Blend the chopped onion, cherry tomatoes, ginger, garlic, and red chili in a food processor or blender until smooth.
1 Red chili pepper
Heat the olive oil in a large skillet over medium heat. Add the bay leaves and let them sizzle for about 30 seconds until fragrant.
3 Tablespoons Olive oil, 2 Fresh Bay leaves
Pour in the prepared paste and cook, stirring occasionally, until the oil starts to separate from the mixture and turns golden brown (about 2–3 minutes).
Stir in the chili powder, coriander powder, garam masala, turmeric, and a pinch of salt. Cook for another 2–3 minutes, stirring frequently, until the spices are well combined and aromatic.

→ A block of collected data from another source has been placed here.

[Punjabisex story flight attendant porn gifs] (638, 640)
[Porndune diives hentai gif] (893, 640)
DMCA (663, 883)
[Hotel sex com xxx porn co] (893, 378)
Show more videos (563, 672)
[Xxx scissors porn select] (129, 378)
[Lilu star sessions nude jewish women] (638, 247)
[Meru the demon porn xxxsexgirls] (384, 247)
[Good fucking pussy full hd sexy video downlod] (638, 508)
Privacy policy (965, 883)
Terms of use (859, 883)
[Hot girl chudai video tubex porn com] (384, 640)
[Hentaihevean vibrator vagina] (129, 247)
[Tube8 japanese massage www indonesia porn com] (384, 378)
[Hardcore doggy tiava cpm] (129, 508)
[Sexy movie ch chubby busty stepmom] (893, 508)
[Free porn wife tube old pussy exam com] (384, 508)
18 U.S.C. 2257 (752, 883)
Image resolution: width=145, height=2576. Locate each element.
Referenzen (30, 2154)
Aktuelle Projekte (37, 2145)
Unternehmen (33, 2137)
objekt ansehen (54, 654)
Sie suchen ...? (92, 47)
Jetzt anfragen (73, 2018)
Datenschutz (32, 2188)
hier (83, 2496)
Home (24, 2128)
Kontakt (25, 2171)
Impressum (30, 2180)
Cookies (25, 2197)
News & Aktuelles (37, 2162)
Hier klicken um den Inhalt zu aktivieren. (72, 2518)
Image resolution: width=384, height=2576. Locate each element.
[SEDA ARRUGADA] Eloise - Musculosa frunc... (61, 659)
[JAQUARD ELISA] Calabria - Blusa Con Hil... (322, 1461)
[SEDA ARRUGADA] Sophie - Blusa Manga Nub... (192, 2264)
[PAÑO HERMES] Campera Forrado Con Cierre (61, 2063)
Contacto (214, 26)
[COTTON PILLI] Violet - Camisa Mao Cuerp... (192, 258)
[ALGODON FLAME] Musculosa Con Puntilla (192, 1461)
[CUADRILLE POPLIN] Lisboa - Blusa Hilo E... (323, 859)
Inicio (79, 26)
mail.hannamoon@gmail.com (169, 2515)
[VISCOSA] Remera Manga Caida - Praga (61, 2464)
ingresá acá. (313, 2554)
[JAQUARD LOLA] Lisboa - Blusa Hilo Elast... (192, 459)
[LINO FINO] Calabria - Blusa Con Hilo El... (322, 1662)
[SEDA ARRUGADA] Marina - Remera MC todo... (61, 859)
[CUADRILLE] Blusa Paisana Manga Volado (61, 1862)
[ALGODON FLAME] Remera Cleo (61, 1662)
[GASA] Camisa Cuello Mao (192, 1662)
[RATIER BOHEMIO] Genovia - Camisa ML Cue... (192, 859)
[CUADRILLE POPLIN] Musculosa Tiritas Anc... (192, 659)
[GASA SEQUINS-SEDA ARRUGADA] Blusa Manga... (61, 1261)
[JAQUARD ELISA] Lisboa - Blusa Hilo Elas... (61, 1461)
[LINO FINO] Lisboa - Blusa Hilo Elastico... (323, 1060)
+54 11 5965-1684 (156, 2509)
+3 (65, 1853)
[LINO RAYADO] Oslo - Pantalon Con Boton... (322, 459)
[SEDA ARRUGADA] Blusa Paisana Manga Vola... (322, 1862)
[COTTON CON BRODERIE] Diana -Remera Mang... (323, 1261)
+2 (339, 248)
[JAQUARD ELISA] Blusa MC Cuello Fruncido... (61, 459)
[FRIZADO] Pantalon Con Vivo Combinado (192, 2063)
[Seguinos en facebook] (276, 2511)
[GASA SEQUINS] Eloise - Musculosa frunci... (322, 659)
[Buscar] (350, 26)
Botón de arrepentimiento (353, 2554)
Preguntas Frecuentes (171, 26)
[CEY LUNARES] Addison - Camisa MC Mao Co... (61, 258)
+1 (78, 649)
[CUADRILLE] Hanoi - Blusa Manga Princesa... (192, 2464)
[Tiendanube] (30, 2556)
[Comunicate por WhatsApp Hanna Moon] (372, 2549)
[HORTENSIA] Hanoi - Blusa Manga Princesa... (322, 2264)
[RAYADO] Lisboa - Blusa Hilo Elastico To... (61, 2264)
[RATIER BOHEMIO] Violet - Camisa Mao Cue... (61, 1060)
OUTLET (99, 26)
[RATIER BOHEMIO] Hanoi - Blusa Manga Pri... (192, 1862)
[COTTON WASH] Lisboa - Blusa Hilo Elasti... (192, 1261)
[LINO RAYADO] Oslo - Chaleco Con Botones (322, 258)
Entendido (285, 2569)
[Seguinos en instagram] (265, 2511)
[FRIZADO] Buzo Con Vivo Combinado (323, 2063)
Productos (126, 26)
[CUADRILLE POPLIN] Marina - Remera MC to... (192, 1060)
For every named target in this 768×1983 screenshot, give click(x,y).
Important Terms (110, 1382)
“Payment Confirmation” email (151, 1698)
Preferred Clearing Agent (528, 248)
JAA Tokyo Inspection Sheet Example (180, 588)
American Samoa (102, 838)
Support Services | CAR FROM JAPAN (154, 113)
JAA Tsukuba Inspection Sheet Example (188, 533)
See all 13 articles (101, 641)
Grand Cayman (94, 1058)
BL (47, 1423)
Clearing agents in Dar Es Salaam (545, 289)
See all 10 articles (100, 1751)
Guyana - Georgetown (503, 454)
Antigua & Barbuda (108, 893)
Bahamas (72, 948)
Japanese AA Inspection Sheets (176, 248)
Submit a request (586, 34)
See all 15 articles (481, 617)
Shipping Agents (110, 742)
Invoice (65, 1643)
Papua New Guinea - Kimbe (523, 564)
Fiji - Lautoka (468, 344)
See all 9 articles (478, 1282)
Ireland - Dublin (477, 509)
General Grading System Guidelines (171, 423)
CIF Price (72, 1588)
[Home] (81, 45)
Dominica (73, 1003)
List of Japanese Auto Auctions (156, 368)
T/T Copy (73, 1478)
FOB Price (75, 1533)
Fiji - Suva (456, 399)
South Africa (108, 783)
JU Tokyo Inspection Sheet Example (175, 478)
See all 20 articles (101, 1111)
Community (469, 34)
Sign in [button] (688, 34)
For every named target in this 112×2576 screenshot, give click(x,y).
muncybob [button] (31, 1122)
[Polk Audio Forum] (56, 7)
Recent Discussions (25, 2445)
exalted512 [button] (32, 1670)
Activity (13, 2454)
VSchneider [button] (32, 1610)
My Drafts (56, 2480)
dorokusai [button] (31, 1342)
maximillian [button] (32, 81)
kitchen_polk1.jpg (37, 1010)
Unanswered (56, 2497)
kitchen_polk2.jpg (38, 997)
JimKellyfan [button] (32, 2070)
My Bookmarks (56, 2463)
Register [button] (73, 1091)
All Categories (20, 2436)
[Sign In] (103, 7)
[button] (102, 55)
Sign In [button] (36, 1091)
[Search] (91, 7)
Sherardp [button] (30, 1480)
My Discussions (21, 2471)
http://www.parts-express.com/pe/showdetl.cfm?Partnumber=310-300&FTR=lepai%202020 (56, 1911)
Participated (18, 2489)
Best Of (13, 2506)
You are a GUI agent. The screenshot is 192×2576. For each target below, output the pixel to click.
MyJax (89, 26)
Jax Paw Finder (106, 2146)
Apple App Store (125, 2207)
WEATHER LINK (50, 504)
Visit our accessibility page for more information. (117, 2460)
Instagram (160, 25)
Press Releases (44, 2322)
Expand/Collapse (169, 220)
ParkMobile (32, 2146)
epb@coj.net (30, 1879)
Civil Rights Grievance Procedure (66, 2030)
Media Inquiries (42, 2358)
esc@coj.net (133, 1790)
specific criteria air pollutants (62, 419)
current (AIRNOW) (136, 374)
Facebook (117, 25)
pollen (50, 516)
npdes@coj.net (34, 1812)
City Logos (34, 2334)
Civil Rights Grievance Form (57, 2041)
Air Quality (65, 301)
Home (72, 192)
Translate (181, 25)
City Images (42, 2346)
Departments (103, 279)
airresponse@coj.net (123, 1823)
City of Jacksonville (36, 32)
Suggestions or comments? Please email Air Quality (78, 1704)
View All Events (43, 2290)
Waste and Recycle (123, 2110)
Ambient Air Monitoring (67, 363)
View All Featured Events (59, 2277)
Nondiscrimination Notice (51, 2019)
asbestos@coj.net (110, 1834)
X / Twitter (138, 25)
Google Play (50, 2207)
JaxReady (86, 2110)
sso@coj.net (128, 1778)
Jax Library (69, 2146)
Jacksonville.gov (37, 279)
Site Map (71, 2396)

½ Teaspoon Turmeric powder, 1 Teaspoon Garam masala, 1 Teaspoon Chili powder, 1 Teaspoon Coriander powder, 1 Pinch Salt
Add a little water to the skillet to reach your desired gravy consistency. Bring the mixture to a gentle boil.
Water
Stir in the chickpeas and let them simmer on medium heat for about 5–7 minutes, until heated through and well coated in the sauce.
1 Can chickpeas
Sprinkle fresh coriander (cilantro) over the top before serving. Enjoy with rice, naan, or as a hearty dish on its own!
1 Teaspoon Fresh coriander leaves
Notes
Tips & Tricks
For extra depth of flavor, let the masala paste cook a little longer until deeply caramelized.
If you prefer a smoother texture, mash some of the chickpeas while cooking.
Adjust spice levels by adding more or less green chili and chili powder.
Substitute canned chickpeas with soaked and cooked dried chickpeas for a richer taste.
Serve with a squeeze of lemon for added freshness.